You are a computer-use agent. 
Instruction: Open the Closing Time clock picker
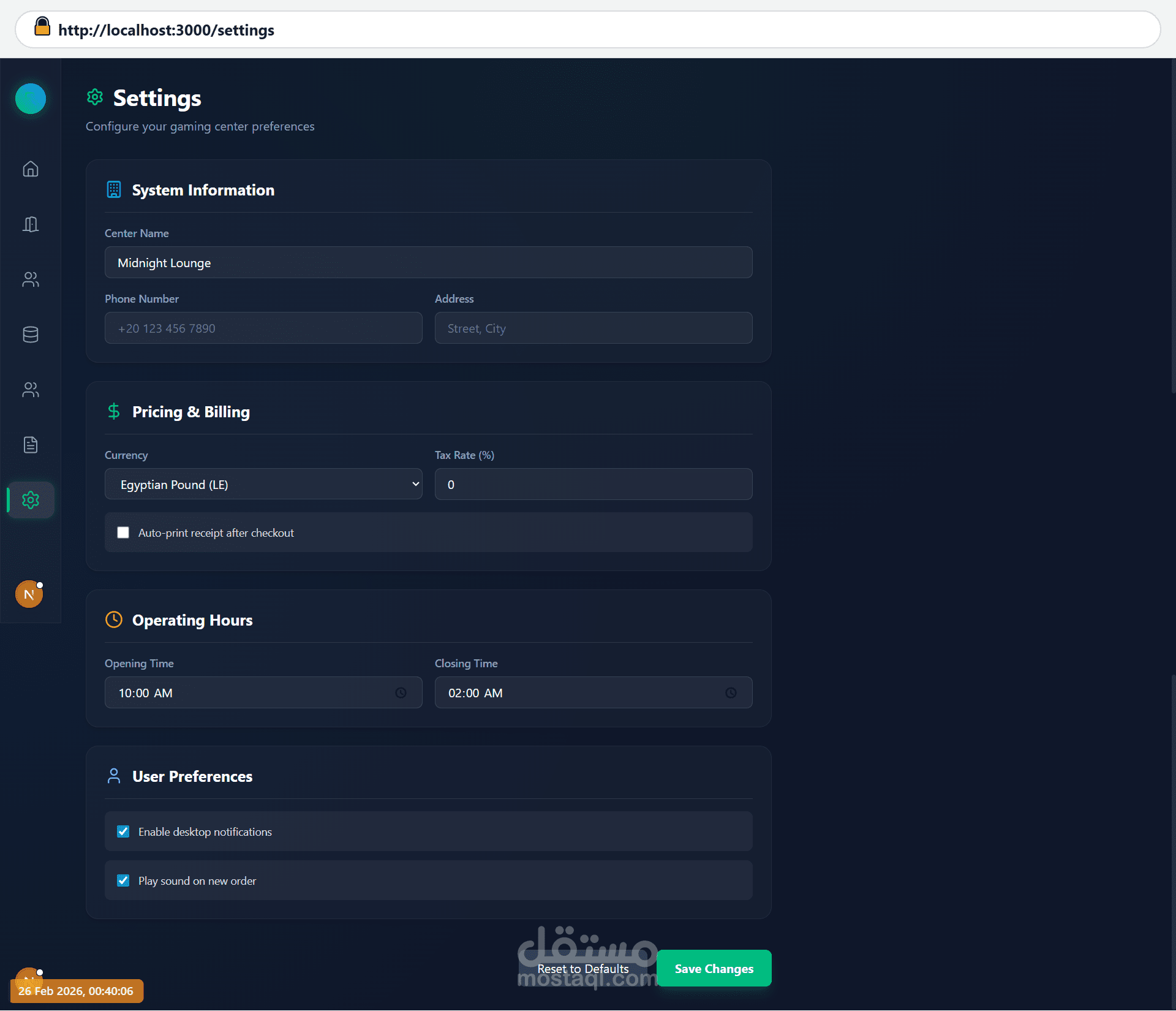pos(731,693)
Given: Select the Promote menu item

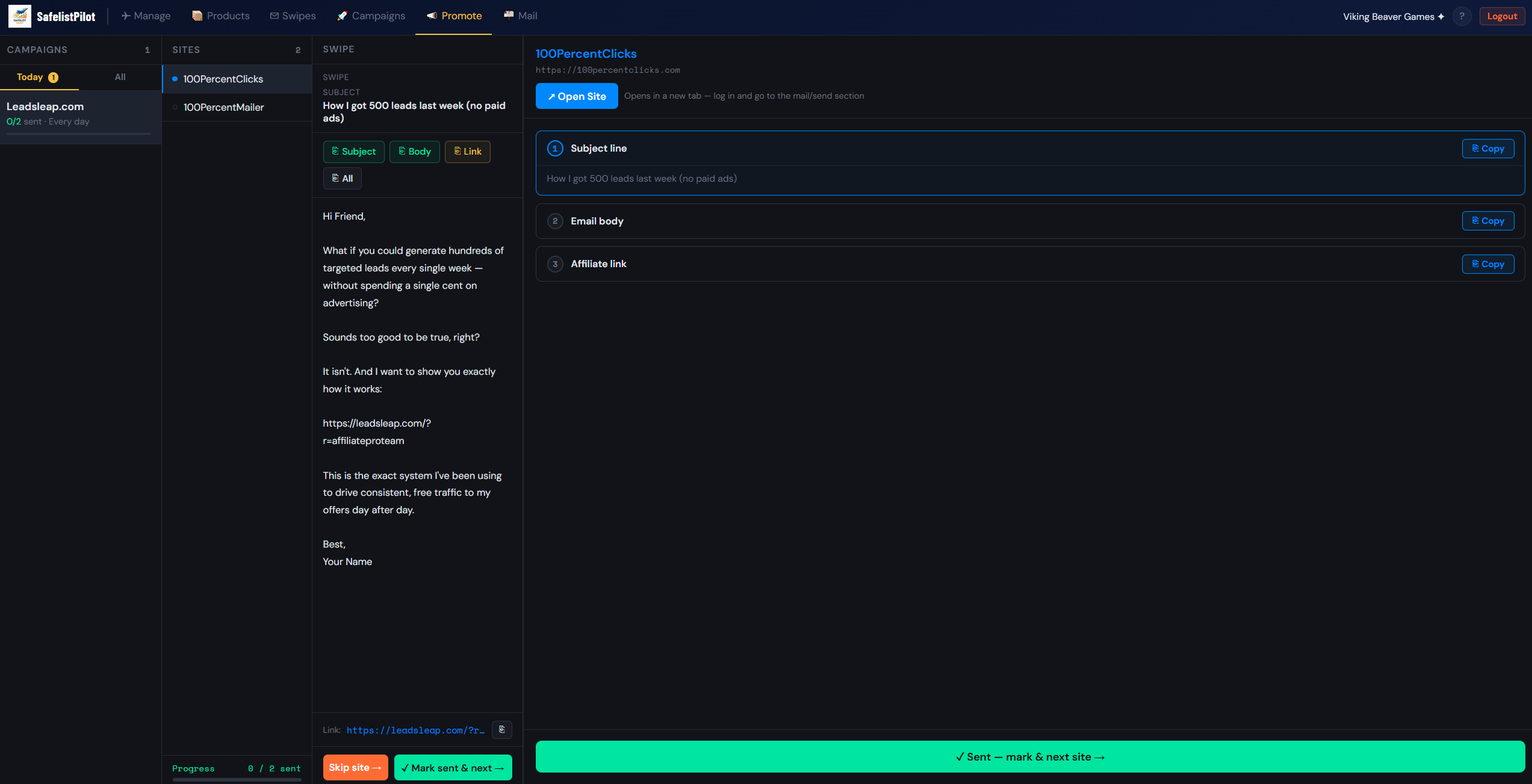Looking at the screenshot, I should tap(453, 16).
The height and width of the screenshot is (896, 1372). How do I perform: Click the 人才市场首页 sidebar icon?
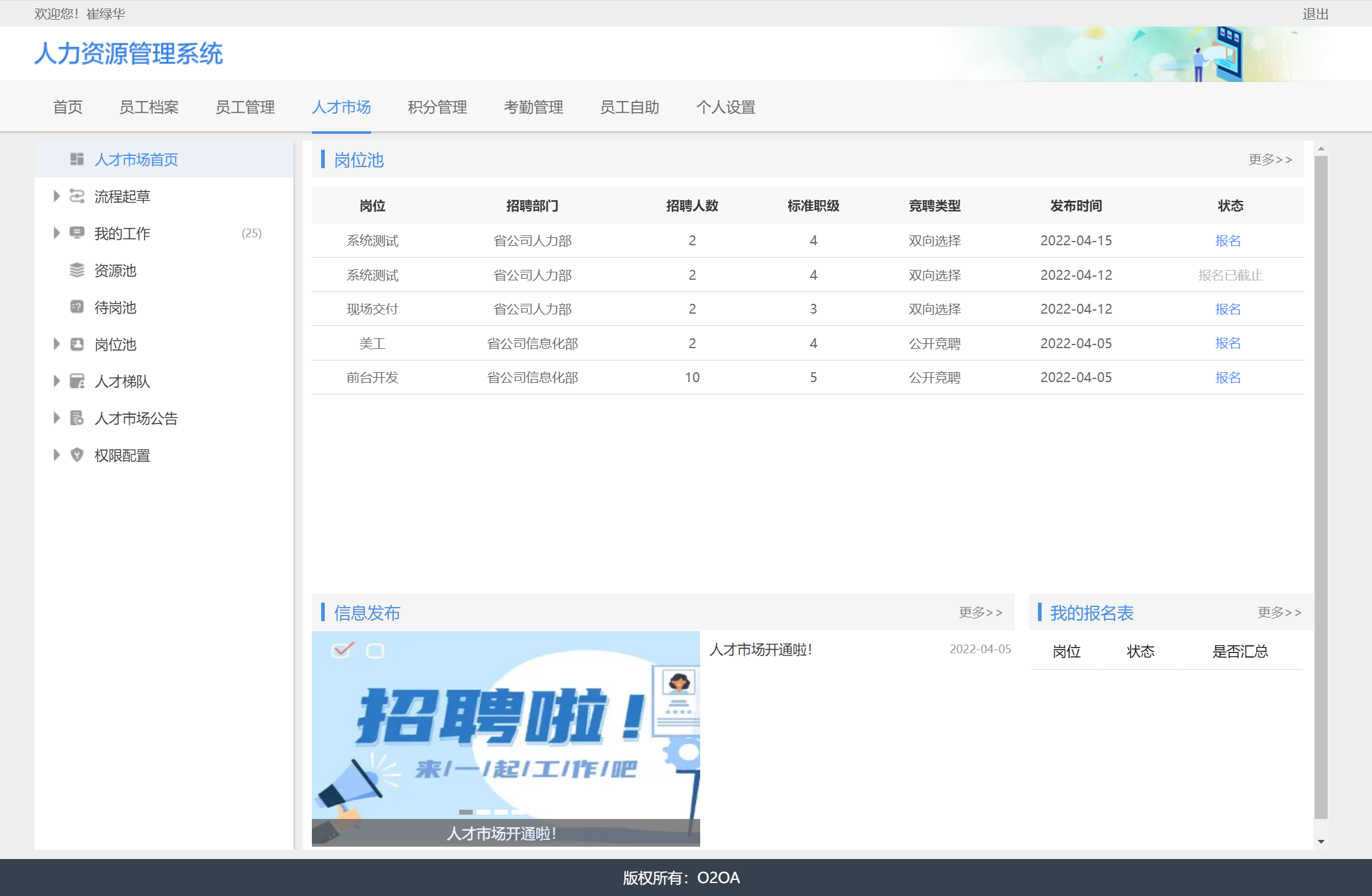pos(76,160)
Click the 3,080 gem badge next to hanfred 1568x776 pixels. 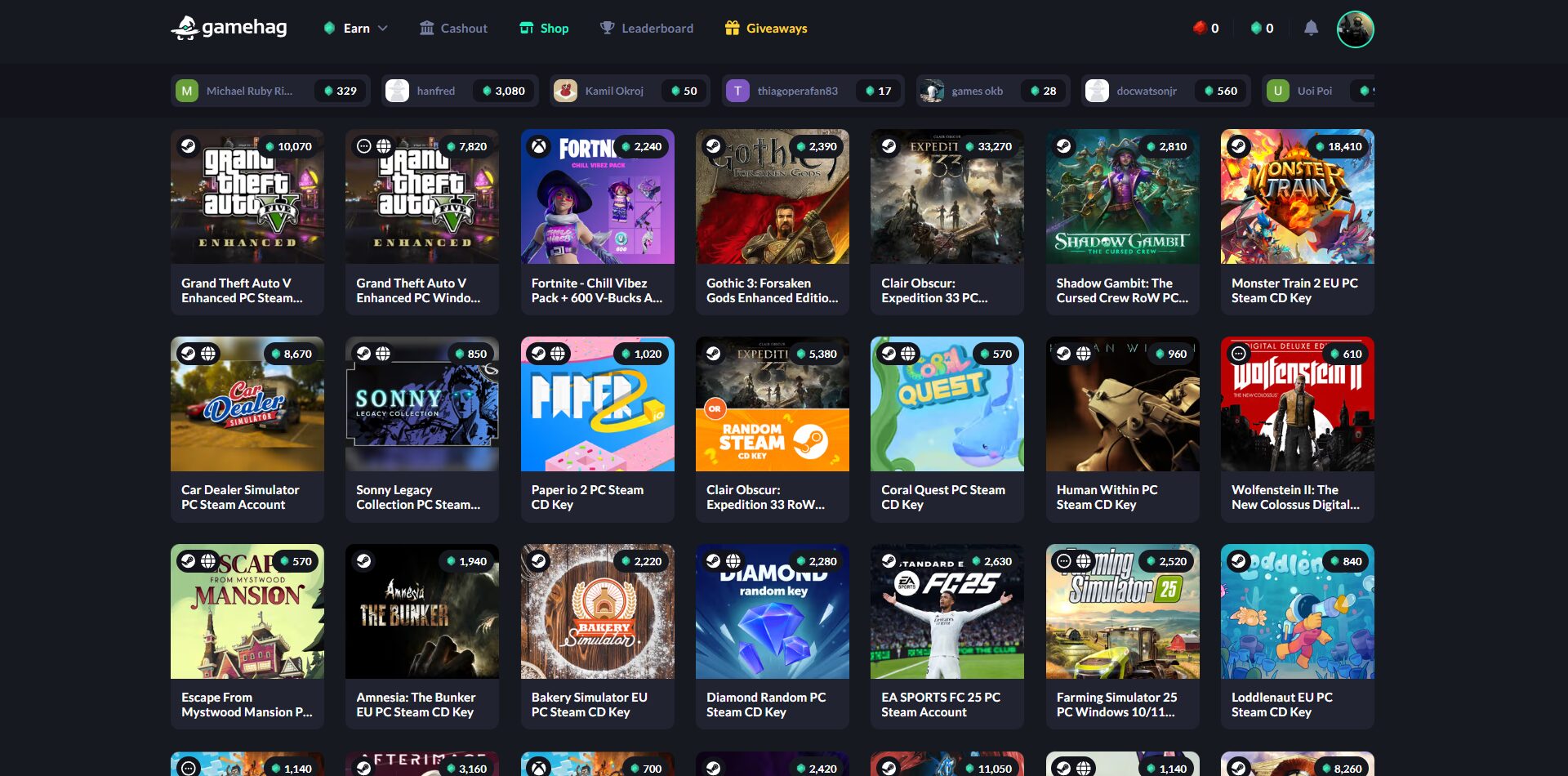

(Exercise objective) I would like you to set down the lines above, from the one containing "Instruction: Open the" to the final line, exactly as written and without pictures.

(Solution to this task)
Instruction: Open the Closing Time clock picker
pos(731,693)
Given: Select the Promote menu item

Looking at the screenshot, I should tap(453, 16).
The height and width of the screenshot is (896, 1372). How do I perform: Click the 人才市场首页 sidebar icon?
pos(76,160)
Click the 3,080 gem badge next to hanfred 1568x776 pixels. 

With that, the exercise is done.